Другая крещендирующая формула подчеркнуто замедленна и предельно элементарна, но воздействует всегда очень сильно: словно грозно надвигается какая-то темная, разбухающая, нерасчлененная масса. А всего-то перемещаются два звука: в одном голосе, например, фа-диез — соль, в другом — наоборот, соль — фа-диез\ постепенно каждый звук превращается в пласт (вначале двух-, а затем трех- и четырехзвучный). Самый сильный из подобных эпизодов — кульминация фильма «Кавказский пленник», когда черкесы настигают Жилина неподалеку от русской крепости. В «Детях моря» — опять-таки эскиз, хотя и впечатляющий.
Собственно, с Первой симфонией в «Детях моря» переклички не столь часты, как можно было бы ожидать. Кроме темы-сигнала и блюзовой гармонической основы в лирических эпизодах, назову разве что восходящие квартовые (или кварто-тритоновые) цепочки, которые в crescendo к кульминации Allegro из Первой симфонии вытянутся в почти «бартоковскую» гирлянду. С такой кварто-тритоновой попевки начинается основная тема Первой симфонии — восьмизвучный ряд, с восьмизвучным же исходным аккордом. Сегодня она может показаться стилистически чужеродным телом в музыке Г. Канче-ли, данью моде. А между тем, как долго вырисовывались ее очертания — в квартовых росчерках на стыках отдельных разделов Концерта, во вступлении к романсу «Песнь ветви» на стихи А. Каландадзе (за это сочинение Г. Канчели был удостоен осенью 1963 года очередной первой премии на конкурсе СК Грузни), в первой теме, написанной для Р. Стуруа,— лейтмотиве спектакля «Обвинение» (см. пример 57 в главе «Роберт Стуруа»), в заключительных тактах мультфильма «Золото» или в «Песне моря» из «Детей моря»:
Думаю, подобные примеры достаточно наглядно иллюстрируют «механику» взаимодействия двух основных сфер творчества Г. Канчели. Со стороны сферы эти долго казались взаимоисключающими, что дало композитору повод однажды в шутку разделить своих многочисленных друзей на три группы:
«первая — те, которые не могут примириться с тем, что я автор песни «Чито-Гврито» из кинофильма «Мимино»;
вторая — приверженцы «Чито-Гврито», не приемлющие мою симфоническую музыку;
и наконец, третья — которым безразлично, что и как я пишу» (17, с. 5).

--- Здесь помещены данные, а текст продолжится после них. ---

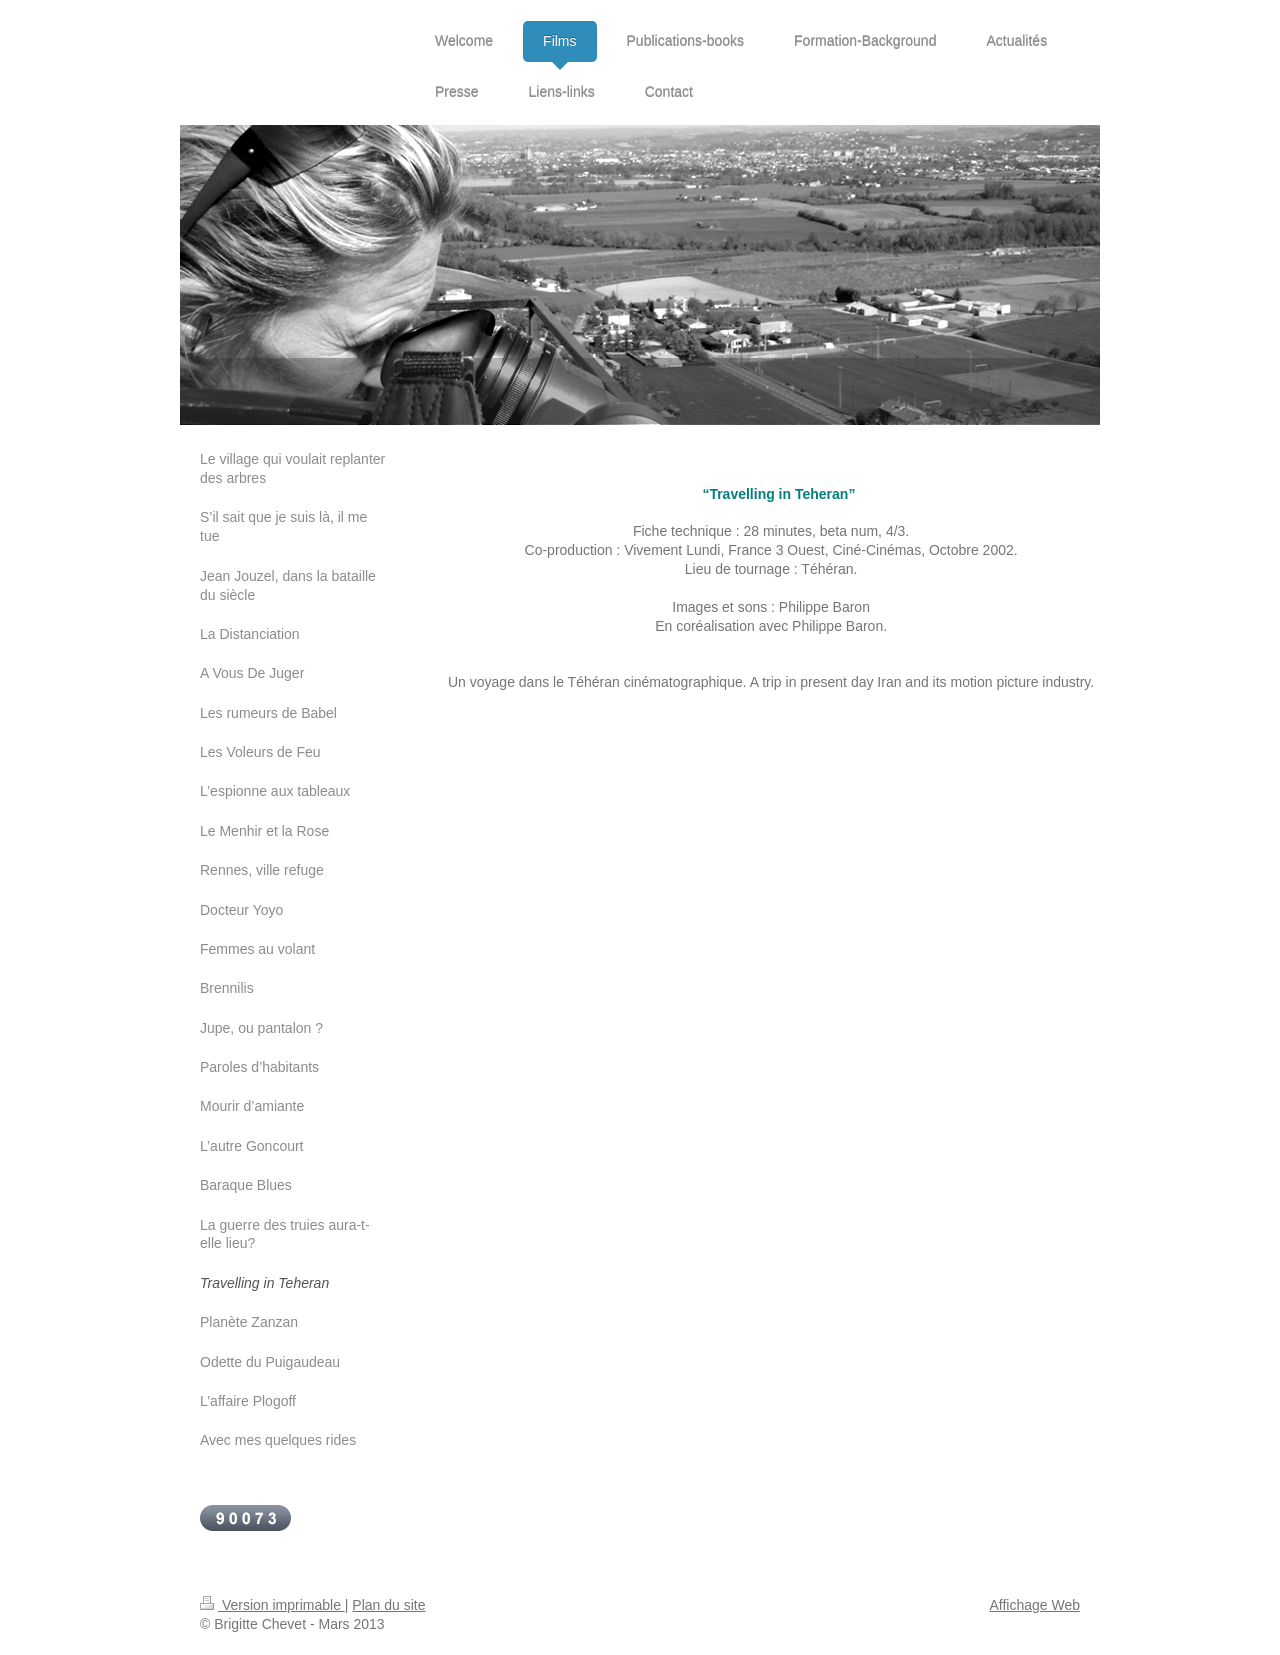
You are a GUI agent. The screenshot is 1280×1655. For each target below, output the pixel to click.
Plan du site (388, 1605)
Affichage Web (1034, 1605)
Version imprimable (272, 1605)
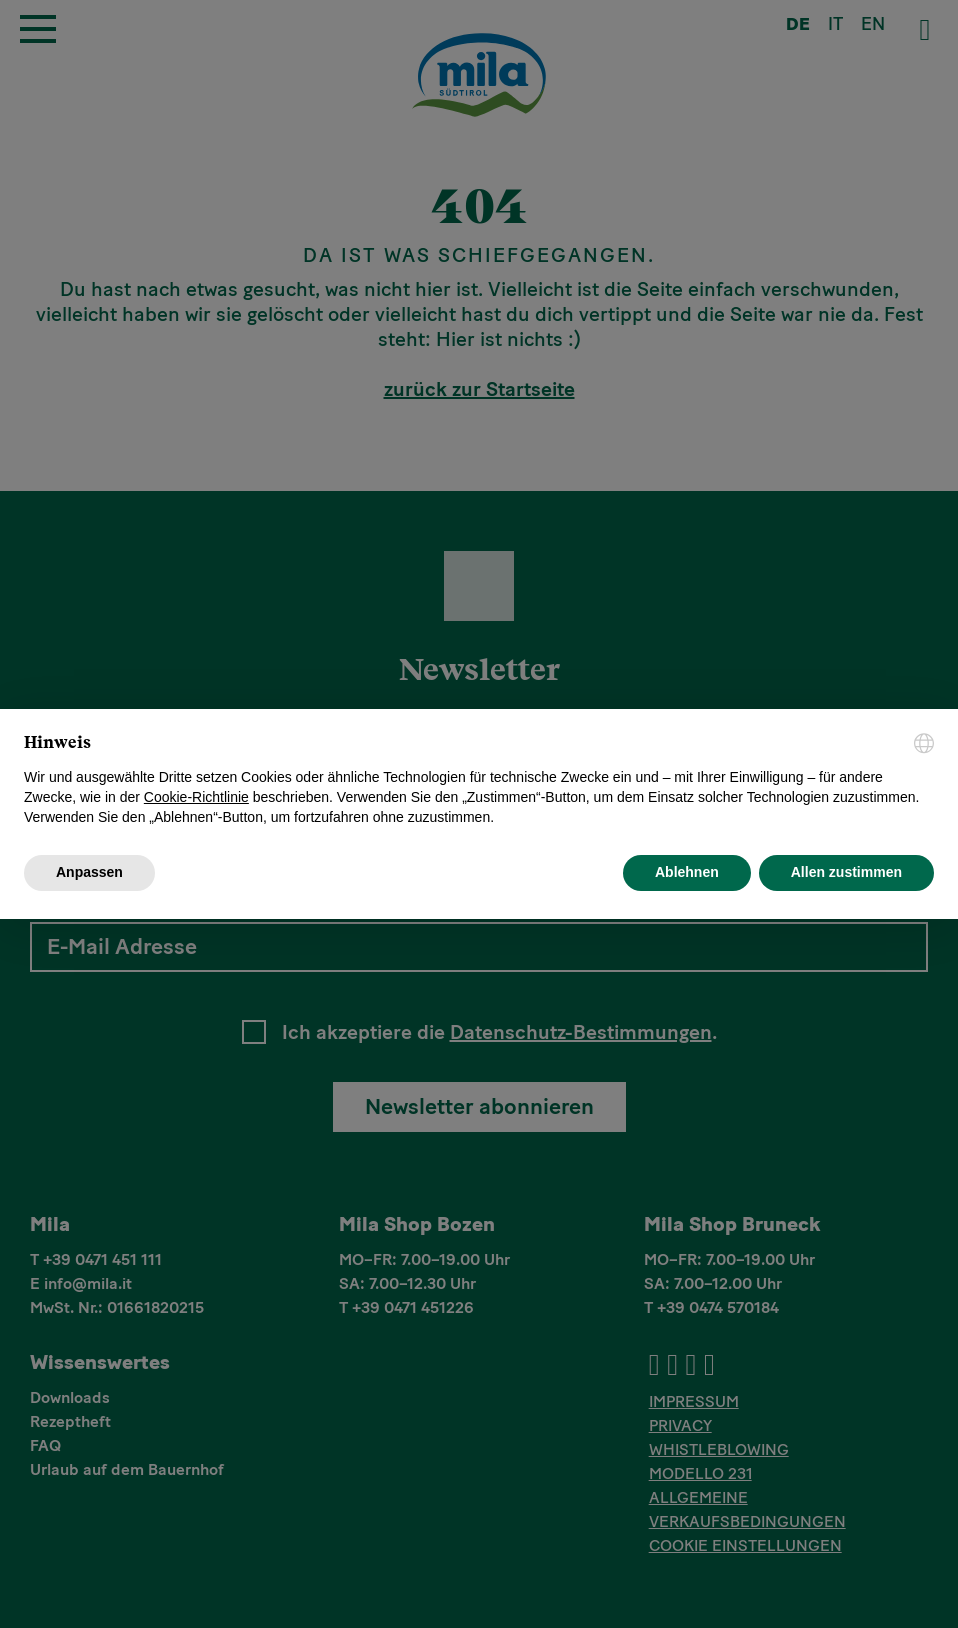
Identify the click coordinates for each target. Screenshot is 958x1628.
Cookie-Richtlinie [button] (196, 797)
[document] (479, 780)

В «силовом поле» между песней и симфонией постоянно бурлит некая образно-интонационная плазма, и в ней вывариваются, фильтруются, кристаллизуются лейтинтонации и лейтобразы: иногда — какого-то определенного периода, а иногда и творчества в целом. Крупное сочинение, создаваемое в течение нескольких лет, исподволь подчиняет себе распорядок жизни, становится чуть ли не основным ее содержанием. Все внешние впечатления так или иначе работают на него, а оно, в свою очередь, озаряет — пусть поначалу смутным светом — все, что с ним соприкасается.
Чем-то эта практика напоминает мне барочные «пародии» — перенос темы или эпизода из одного сочинения в другое (а иногда и в третье, четвертое и так далее). Как в те далекие годы, так и сегодня композитору — даже Баху! — подчас «не удается придумать лучшей музыкальной формы для воплощения подобного содержания» (269, с. 264). Знаменательно: на «обработку» созданного ранее затрагивается «столько же времени и почти столько же оригинального вдохновения, сколько и на создание нового произведения» (слова Б. Тови цит. по: 255, с. 130). Видимо, существуют два принципиально разных по психологии типа композиторов. Одни никогда не возвращаются к написанному, предпочитая исправлять ошибки и неудачи в новых опусах. Другие же снедаемы глубинной тоской по недостижимому совершенству. Оттого-то им намного труднее писать, и оии почти всегда недовольны собой. Но изменить здесь ничего нельзя — да и не нужно!